* _Data supplied_:

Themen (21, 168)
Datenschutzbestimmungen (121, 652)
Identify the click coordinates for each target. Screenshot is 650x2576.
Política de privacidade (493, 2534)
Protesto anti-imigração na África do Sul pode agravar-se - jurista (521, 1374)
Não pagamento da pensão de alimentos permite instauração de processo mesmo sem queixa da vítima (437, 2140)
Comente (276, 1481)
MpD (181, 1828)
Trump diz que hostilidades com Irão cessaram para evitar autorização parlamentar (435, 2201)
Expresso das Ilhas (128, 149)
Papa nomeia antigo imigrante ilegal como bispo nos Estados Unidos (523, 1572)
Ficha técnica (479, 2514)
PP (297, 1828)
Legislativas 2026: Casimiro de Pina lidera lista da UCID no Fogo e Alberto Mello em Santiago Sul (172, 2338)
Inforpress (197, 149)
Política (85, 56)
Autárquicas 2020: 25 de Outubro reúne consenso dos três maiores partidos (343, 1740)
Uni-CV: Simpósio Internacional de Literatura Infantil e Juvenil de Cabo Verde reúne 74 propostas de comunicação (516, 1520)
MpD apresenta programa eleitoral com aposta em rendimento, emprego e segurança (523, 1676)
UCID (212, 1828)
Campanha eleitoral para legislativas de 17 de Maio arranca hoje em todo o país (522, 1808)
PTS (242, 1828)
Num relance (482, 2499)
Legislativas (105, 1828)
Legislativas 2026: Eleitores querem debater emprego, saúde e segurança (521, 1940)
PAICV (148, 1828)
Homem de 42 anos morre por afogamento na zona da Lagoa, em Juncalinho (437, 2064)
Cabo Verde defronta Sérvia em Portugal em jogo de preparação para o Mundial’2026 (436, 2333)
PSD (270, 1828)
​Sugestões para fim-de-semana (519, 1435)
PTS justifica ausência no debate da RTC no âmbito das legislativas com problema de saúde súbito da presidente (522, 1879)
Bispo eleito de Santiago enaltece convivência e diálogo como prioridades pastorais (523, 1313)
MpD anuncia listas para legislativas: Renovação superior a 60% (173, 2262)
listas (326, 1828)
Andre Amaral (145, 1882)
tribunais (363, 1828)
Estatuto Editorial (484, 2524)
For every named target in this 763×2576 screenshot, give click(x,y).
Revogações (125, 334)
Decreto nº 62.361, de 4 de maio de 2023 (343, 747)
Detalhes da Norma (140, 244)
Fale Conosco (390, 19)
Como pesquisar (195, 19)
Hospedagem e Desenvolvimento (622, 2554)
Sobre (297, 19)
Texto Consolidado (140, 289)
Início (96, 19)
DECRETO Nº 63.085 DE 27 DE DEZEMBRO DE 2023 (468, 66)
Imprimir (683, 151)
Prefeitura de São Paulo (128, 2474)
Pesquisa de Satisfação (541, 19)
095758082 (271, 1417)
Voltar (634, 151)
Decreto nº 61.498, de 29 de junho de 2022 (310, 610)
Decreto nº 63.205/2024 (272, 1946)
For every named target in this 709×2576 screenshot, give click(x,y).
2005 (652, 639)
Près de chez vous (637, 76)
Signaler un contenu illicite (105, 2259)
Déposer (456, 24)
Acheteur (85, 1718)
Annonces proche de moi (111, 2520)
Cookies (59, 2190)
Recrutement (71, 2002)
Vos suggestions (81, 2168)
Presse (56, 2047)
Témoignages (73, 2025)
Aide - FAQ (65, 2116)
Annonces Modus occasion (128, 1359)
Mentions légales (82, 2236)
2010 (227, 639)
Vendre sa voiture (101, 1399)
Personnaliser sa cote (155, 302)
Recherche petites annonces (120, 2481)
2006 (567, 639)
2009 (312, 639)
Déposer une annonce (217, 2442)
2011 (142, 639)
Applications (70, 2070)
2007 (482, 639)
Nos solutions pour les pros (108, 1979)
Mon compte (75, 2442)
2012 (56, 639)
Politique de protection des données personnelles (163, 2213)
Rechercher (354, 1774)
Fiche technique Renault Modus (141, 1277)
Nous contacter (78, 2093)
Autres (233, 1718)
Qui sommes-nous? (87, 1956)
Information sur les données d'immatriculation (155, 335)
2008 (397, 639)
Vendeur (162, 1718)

* _Work to do_: Copy all the items above again, changing each "Modus" to "Clio" and leaving everything else the same.

* _The response_:
Themen (21, 168)
Datenschutzbestimmungen (121, 652)
Identify the click coordinates for each target. Screenshot is 650x2576.
Política de privacidade (493, 2534)
Protesto anti-imigração na África do Sul pode agravar-se - jurista (521, 1374)
Não pagamento da pensão de alimentos permite instauração de processo mesmo sem queixa da vítima (437, 2140)
Comente (276, 1481)
MpD (181, 1828)
Trump diz que hostilidades com Irão cessaram para evitar autorização parlamentar (435, 2201)
Expresso das Ilhas (128, 149)
Papa nomeia antigo imigrante ilegal como bispo nos Estados Unidos (523, 1572)
Ficha técnica (479, 2514)
PP (297, 1828)
Legislativas 2026: Casimiro de Pina lidera lista da UCID no Fogo e Alberto Mello em Santiago Sul (172, 2338)
Inforpress (197, 149)
Política (85, 56)
Autárquicas 2020: 25 de Outubro reúne consenso dos três maiores partidos (343, 1740)
Uni-CV: Simpósio Internacional de Literatura Infantil e Juvenil de Cabo Verde reúne 74 propostas de comunicação (516, 1520)
MpD apresenta programa eleitoral com aposta em rendimento, emprego e segurança (523, 1676)
UCID (212, 1828)
Campanha eleitoral para legislativas de 17 de Maio arranca hoje em todo o país (522, 1808)
PTS (242, 1828)
Num relance (482, 2499)
Legislativas (105, 1828)
Legislativas 2026: Eleitores querem debater emprego, saúde e segurança (521, 1940)
PAICV (148, 1828)
Homem de 42 anos morre por afogamento na zona da Lagoa, em Juncalinho (437, 2064)
Cabo Verde defronta Sérvia em Portugal em jogo de preparação para o Mundial’2026 (436, 2333)
PSD (270, 1828)
​Sugestões para fim-de-semana (519, 1435)
PTS justifica ausência no debate da RTC no âmbito das legislativas com problema de saúde súbito da presidente (522, 1879)
Bispo eleito de Santiago enaltece convivência e diálogo como prioridades pastorais (523, 1313)
MpD anuncia listas para legislativas: Renovação superior a 60% (173, 2262)
listas (326, 1828)
Andre Amaral (145, 1882)
tribunais (363, 1828)
Estatuto Editorial (484, 2524)
For every named target in this 763×2576 screenshot, give click(x,y).
Revogações (125, 334)
Decreto nº 62.361, de 4 de maio de 2023 (343, 747)
Detalhes da Norma (140, 244)
Fale Conosco (390, 19)
Como pesquisar (195, 19)
Hospedagem e Desenvolvimento (622, 2554)
Sobre (297, 19)
Texto Consolidado (140, 289)
Início (96, 19)
DECRETO Nº 63.085 DE 27 DE DEZEMBRO DE 2023 (468, 66)
Imprimir (683, 151)
Prefeitura de São Paulo (128, 2474)
Pesquisa de Satisfação (541, 19)
095758082 (271, 1417)
Voltar (634, 151)
Decreto nº 61.498, de 29 de junho de 2022 (310, 610)
Decreto nº 63.205/2024 (272, 1946)
For every named target in this 709×2576 screenshot, give click(x,y).
2005 (652, 639)
Près de chez vous (637, 76)
Signaler un contenu illicite (105, 2259)
Déposer (456, 24)
Acheteur (85, 1718)
Annonces proche de moi (111, 2520)
Cookies (59, 2190)
Recrutement (71, 2002)
Vos suggestions (81, 2168)
Presse (56, 2047)
Témoignages (73, 2025)
Aide - FAQ (65, 2116)
Annonces Clio occasion (128, 1359)
Mentions légales (82, 2236)
2010 (227, 639)
Vendre sa voiture (101, 1399)
Personnaliser sa cote (155, 302)
Recherche petites annonces (120, 2481)
2006 (567, 639)
2009 (312, 639)
Déposer une annonce (217, 2442)
2011 (142, 639)
Applications (70, 2070)
2007 (482, 639)
Nos solutions pour les pros (108, 1979)
Mon compte (75, 2442)
2012 (56, 639)
Politique de protection des données personnelles (163, 2213)
Rechercher (354, 1774)
Fiche technique Renault Clio (141, 1277)
Nous contacter (78, 2093)
Autres (233, 1718)
Qui sommes-nous? (87, 1956)
Information sur les données d'immatriculation (155, 335)
2008 (397, 639)
Vendeur (162, 1718)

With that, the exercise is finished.